Required work:
Give back a single figure: the number of lines in the entries below that contain "output".

Records for the task:
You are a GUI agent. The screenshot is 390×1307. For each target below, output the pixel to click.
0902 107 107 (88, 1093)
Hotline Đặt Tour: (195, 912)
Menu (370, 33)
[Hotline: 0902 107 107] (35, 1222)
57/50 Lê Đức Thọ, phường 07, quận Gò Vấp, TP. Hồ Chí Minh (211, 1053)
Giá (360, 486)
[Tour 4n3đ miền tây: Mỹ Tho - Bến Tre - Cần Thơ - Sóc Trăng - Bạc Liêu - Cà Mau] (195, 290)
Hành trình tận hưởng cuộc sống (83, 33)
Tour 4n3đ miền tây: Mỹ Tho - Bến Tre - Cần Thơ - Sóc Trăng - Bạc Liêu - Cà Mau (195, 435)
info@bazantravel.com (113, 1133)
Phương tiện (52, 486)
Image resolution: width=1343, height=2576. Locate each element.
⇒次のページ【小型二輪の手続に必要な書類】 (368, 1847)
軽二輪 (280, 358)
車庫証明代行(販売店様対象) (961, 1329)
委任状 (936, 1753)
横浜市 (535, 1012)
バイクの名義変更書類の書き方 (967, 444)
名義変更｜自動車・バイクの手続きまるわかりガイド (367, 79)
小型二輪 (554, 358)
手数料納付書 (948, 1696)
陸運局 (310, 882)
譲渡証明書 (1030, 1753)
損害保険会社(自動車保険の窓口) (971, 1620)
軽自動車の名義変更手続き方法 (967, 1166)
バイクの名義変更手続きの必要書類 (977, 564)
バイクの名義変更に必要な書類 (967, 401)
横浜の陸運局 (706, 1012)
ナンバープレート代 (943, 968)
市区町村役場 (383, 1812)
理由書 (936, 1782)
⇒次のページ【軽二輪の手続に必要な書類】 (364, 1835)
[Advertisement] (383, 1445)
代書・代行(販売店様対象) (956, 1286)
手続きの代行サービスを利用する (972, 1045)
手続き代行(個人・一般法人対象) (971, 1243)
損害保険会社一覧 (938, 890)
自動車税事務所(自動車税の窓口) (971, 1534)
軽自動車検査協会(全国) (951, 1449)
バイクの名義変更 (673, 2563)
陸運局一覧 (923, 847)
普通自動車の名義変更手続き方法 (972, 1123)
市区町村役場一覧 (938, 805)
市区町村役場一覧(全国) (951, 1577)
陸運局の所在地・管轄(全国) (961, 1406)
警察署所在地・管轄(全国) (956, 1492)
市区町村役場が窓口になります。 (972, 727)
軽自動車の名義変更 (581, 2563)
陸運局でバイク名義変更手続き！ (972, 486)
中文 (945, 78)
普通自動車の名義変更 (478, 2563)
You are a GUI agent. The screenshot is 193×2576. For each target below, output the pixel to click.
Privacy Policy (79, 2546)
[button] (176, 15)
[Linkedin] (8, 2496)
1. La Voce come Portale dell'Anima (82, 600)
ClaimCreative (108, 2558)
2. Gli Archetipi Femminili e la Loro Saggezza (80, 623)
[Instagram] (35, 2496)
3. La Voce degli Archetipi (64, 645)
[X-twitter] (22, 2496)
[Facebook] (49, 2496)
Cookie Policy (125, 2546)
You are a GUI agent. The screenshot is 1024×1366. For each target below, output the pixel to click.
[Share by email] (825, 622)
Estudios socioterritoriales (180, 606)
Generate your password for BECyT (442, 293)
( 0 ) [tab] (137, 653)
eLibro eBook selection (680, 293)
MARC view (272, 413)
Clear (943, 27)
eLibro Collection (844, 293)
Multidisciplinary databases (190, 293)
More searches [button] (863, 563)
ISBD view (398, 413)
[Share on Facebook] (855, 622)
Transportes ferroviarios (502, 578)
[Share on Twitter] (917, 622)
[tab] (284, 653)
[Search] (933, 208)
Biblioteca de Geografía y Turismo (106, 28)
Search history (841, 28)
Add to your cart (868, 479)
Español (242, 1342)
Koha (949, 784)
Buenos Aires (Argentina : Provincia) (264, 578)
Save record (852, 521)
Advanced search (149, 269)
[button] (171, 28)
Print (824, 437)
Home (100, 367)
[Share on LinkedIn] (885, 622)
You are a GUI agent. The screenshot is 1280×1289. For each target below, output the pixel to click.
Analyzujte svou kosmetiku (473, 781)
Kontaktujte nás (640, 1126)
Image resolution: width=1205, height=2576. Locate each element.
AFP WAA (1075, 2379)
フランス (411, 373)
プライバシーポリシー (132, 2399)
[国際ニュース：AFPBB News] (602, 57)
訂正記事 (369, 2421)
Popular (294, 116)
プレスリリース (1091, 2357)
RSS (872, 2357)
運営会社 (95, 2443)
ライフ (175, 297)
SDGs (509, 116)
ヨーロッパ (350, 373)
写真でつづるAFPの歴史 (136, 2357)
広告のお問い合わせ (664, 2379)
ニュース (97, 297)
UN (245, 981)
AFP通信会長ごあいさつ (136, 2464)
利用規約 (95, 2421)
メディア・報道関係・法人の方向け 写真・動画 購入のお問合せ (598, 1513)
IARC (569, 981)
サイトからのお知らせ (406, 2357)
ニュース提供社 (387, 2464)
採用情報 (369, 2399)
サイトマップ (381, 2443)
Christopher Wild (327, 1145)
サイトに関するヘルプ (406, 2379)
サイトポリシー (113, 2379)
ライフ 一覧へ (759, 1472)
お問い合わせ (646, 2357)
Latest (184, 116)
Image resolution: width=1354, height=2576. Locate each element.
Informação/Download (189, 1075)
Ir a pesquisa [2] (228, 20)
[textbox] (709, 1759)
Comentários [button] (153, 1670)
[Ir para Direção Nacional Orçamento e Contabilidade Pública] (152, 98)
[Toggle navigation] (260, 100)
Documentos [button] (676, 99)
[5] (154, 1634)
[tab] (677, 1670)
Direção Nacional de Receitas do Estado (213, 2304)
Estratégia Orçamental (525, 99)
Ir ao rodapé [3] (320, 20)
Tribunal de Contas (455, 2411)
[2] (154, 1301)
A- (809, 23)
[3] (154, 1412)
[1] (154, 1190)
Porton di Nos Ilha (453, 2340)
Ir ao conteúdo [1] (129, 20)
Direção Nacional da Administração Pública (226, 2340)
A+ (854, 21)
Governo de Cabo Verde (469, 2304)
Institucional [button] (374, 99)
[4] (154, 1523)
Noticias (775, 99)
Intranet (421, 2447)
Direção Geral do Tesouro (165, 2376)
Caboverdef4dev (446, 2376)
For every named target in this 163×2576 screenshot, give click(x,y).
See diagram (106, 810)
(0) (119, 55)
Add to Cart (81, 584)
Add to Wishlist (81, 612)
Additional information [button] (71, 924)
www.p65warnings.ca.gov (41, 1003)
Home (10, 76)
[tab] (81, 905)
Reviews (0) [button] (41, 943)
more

Result for this exercise:
4